## EXERCISE TASK
Please quote the records word for word, starting at the line containing "The height and" and continuing through the end of the records, and leave the pictures out of your answer.

## DATA TO USE
········
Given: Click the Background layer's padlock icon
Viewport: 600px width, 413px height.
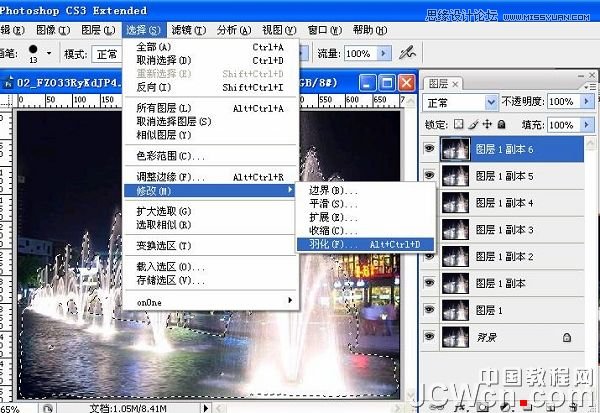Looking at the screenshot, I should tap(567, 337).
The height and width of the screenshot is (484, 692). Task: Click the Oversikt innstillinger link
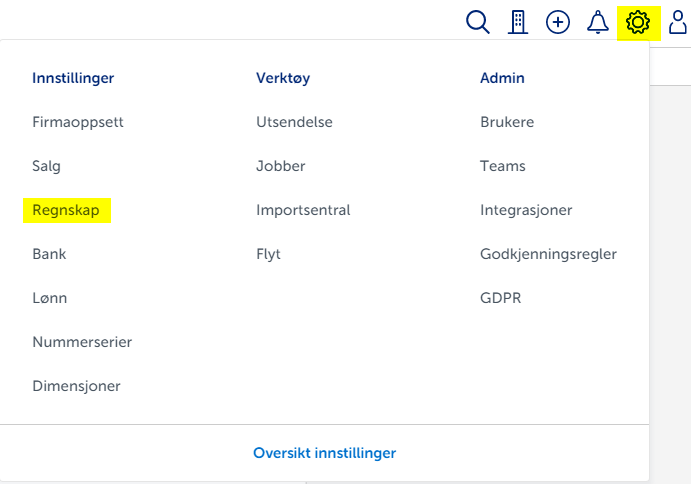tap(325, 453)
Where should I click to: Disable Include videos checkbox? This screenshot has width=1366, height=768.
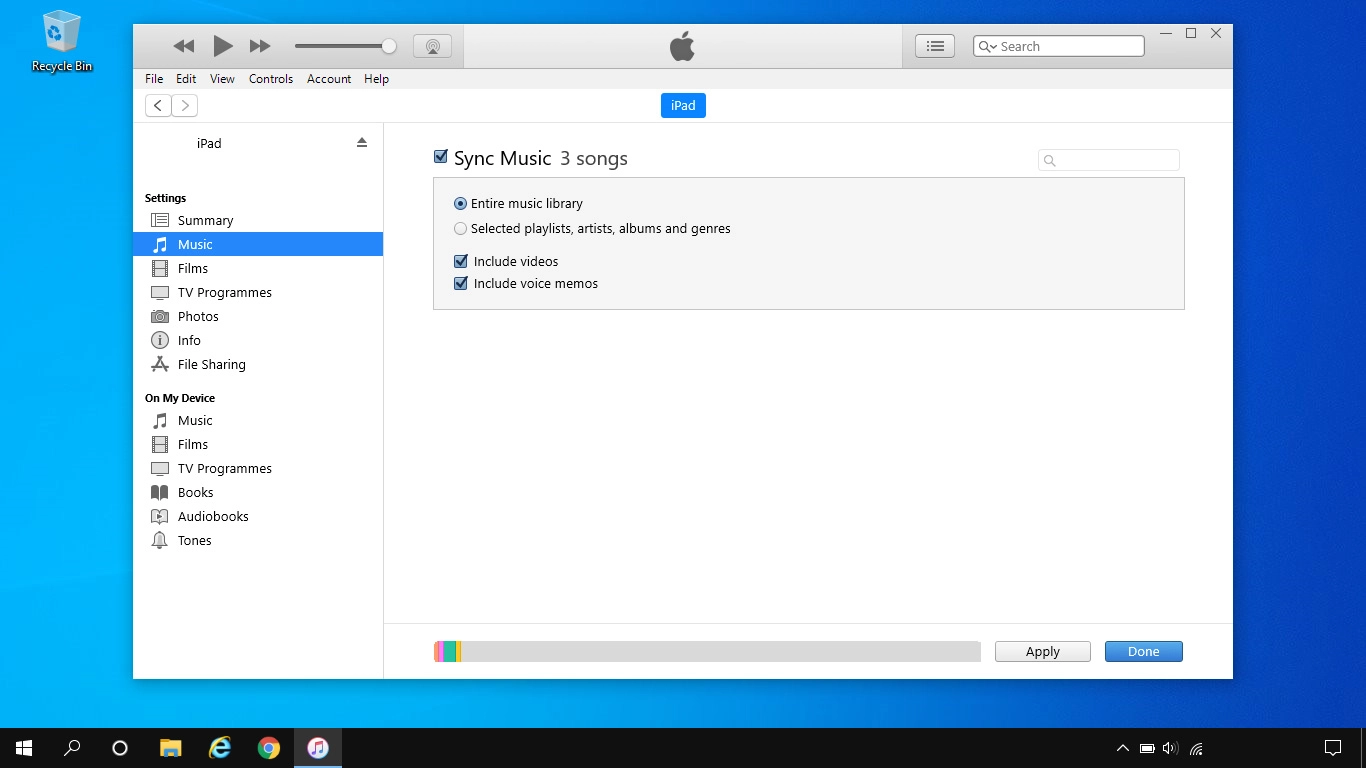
········
## WRITTEN ANSWER
The height and width of the screenshot is (484, 692). Task: Click the Oversikt innstillinger link
tap(325, 453)
Where should I click to: Disable Include videos checkbox? This screenshot has width=1366, height=768.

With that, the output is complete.